Prior to the current drought in California, the drought of 1976-1977 was the worst in the state’s history, with 1977 being the driest year on record. This drought began one year after Jerry Brown began his first term as Governor of the state and as he put the final nails in the coffin of the 1960s projects to build nuclear-powered desalination plants in California. Brown presided over the death of building any new nuclear plants in the state, as he helped to kill nuclear power throughout the nation. As today, then, Governor Brown blamed the drought on mankind for exceeding the carrying capacity of nature and that the only solutions was to cut-back the use of water.

On March 7, 1976, Brown was quoted in the California press saying, “The specter of drought has been gathering momentum not only in California but across the country.” He added, “this is an era of limits and there are very hard choices to make.”

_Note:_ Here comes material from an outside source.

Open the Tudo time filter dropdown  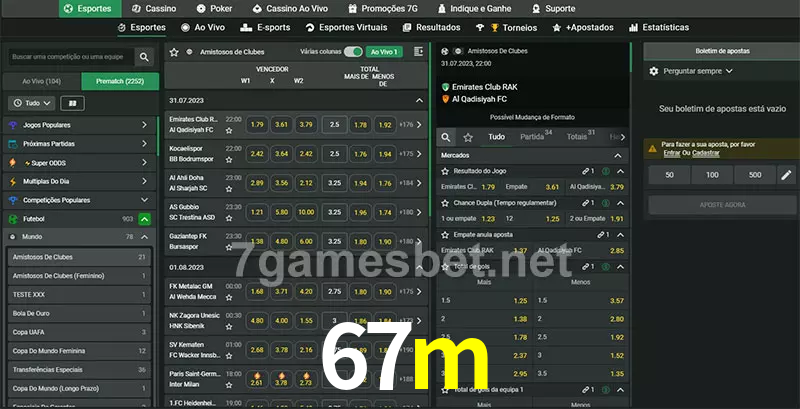[31, 103]
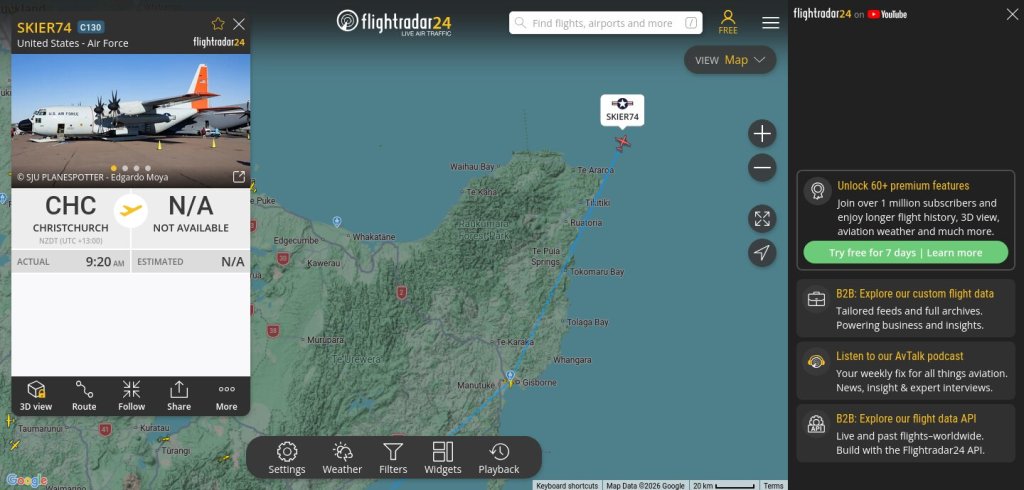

Did Brown place the cause of the 1976-77 drought on mankind as he does today, claiming that the current drought is a result of man-caused global warming? No, in 1976, environmentalists and some scientists were warning that overpopulation and man’s destruction of the ozone layer through the release of aerosols into the atmosphere was resulting in global cooling.

As reported by Michael Bastasch in The Daily Caller on May 4, 2015:

In 1976, the New York Times reported that climatologists ‘believe that the climate has moved into a cooling cycle, which means highly erratic weather for decades to come.’ Scientists worried that the world’s population had gotten so high that minor ‘shifts in climate could be catastrophic.’

During the 1970s, some climate scientists were warning that the world was undergoing a cooling phase which could plummet the globe into another ice age. At the first Earth Day in 1970, ecologist Kenneth Watt warned that another ice age was on the way.

Not all scientists, however, agreed with the theory the world was heading into another ice age. Scientists didn’t even agree that global cooling was causing droughts across the U.S. A ‘skeptical scientist’ told the New York Times in 1976 that ‘some of their stuff is right out of fantasyland’ regarding predictions that global cooling was going to make the weather more erratic.”

Brown and his Brownshirts were wrong then and they are wrong today.

Will the Sierra Club and Friends of the Earth sue Mother Nature?

Widely reported this week is the growing catastrophic destruction of California’s forests, with as many as 12 million trees already dead in southern California alone– caused by the drought, according to a recent study by the U.S. Forest Service. It is not man that is the destroyer of the so-called environment, but mother nature herself. These trees have died because of the lack of water, and are in addition to the estimated destruction of 800,000 acres of trees killed by bark beetles, which infest California pines, weakened from years of drought.

The U.S. Forest Service study also reported that large trees are major storers of carbon from the atmosphere, provide food and habitat for many species and hold water in the ground, preventing flooding. In addition, the death of so many trees exacerbates dryness in the forests making the fire risk extreme.

Now, nature may repair the damage it does to itself over decades or even centuries, but it is only man that can both prevent the damage through water management programs and quickly repair the damage by the planting of trees and crops and insect eradication.

So, we must ask, will the environmentalists now sue mother nature?